External Factors that Affect a Business
Operating a successful business isn’t just about working hard, but rather about working smart. This can mean improving on planning, management, and targeting, along with many other things. The first step in actually doing so, though, is periodically reviewing and analyzing where you are in the market, and what you are doing.
Looking at the factors that affect the performance and operation of your business can provide this information, which will tell you what exactly might need improving. These factors can be positive or negative, and either internal or external. What we mean by this is that these factors can either be as a direct consequence of the actions of the company (internal), or completely unrelated and avoidable (external).
Relevant Article: Internal Factors that May Affect the Business Organization
There are a number of different external variables which can affect a business. To give a few examples, think of:
- how the weather might affect a food production company,
- how the development of technology might affect a traditional publishing company,
- or how the actions and success of competitors might affect any company.
If your business was the only thing in existence, then external factors wouldn’t matter. However, this is never the case. There will always be variables out of your control that directly affect how your business functions and performs, and as such there is no excuse to ignore them!
External Factors in PESTLE Analysis
PESTLE analysis, a more developed form of ‘PEST’ analysis, is one of the most important tools in business analysis (hence the name of this website!), and relies almost entirely on external factors.
PESTLE analysis focuses on six important factors which can influence business — political ones, economic ones, sociocultural ones, technological ones, legal ones, and environmental ones. In case it hasn’t just yet clicked, all of these six factors are external. Companies generally can’t change local and global politics, the world’s economy, society’s behaviour, the development of technology, local law, or the environment — but yet, all of these factors directly affect how companies operate and whether or not they succeed.
External Factors in SWOT Analysis
SWOT analysis is another popular business analysis technique. Unlike with PESTLE analysis, not all of the factors taken into account in SWOT analysis are external. SWOT analysis looks at the Strengths, Weaknesses, Opportunities, and Threats of (or facing) a given company, so in fact, it looks at two internal factors and two external factors.
Strengths and Weaknesses are the two internal variables. A company can directly influence what it works on (and hence what it turns into strengths), and what it neglects or forgets about (which become weaknesses).
Opportunities and Threats, on the other hand, are the external factors taken into consideration in SWOT analysis. Opportunities come and go randomly, without you being able to change their timing or frequency (but only how you approach them). The same goes for Threats.
Specific Examples of External Factors that Affect Businesses
Let’s look at some examples of external factors that influence businesses to further understand their nature and importance.
- Nestle — Retailers introducing own brand-products: supermarket chains (e.g. Walmart, Kroger, Aldi) which provide Nestle with many of their sales are slowly beginning to create their own brands and promote them in increasing amounts. Nestle cannot prevent these companies from doing so (which is what makes this an external factor).
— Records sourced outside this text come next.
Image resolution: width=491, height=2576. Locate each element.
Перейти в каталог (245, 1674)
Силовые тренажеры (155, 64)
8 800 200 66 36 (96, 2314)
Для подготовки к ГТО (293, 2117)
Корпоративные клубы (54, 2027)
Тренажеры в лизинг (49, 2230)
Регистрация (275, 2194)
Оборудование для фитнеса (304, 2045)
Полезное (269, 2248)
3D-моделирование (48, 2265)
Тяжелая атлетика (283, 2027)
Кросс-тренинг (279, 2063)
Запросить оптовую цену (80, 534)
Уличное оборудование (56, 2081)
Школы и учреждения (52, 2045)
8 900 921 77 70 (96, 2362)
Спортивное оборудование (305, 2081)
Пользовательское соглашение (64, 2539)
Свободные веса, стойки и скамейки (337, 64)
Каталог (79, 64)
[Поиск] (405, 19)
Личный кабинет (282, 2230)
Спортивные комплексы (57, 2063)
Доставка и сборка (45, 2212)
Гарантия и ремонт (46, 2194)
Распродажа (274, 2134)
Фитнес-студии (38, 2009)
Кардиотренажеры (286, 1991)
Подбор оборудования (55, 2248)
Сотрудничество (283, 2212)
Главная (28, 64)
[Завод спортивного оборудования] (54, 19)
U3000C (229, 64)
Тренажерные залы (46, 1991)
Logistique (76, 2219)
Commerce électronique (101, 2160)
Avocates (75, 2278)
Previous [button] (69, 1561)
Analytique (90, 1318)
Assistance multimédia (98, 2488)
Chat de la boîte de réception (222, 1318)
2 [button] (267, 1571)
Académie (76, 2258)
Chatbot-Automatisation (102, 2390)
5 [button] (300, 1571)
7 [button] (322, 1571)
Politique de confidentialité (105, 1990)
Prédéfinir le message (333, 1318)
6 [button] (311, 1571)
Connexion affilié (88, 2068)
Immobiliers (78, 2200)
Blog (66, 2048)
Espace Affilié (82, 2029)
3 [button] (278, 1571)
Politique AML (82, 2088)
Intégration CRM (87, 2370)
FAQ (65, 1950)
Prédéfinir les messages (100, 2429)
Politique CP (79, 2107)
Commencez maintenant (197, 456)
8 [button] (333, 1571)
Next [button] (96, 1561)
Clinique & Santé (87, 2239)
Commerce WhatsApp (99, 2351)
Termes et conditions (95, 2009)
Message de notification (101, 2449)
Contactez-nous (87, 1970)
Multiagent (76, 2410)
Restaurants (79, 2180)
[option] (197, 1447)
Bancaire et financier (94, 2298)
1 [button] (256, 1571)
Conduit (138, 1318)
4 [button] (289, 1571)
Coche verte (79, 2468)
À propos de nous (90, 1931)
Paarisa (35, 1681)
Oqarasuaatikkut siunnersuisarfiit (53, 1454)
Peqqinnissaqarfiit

- Apple — Increasing labor costs in China: recently increasing labor costs in China, where Apple has many of its products manufactured, means that there is less profit to be had for Apple. Again, Apple cannot stop this from happening, making it external, but they can still choose how to approach the challenge.
- Pepsico — Social media growth: the development of social media platforms is a positive, external factor for Pepsico. This provides them with a new way to market their product and raise public awareness for it. To clarify once again: this is an external factor because, even if Pepsico wanted to, it wouldn’t be able to prevent the growth of social media.
In summary, the external factors that affect a business are the variables which influence the operation and performance of a company despite their innate inability to be changed. They play a huge part in both the SWOT analysis, and the PESTLE analysis. There are many general examples of how external factors can affect businesses, as well as specific ones which can be seen in massive transnational corporations like Nestle, Apple, and Pepsico.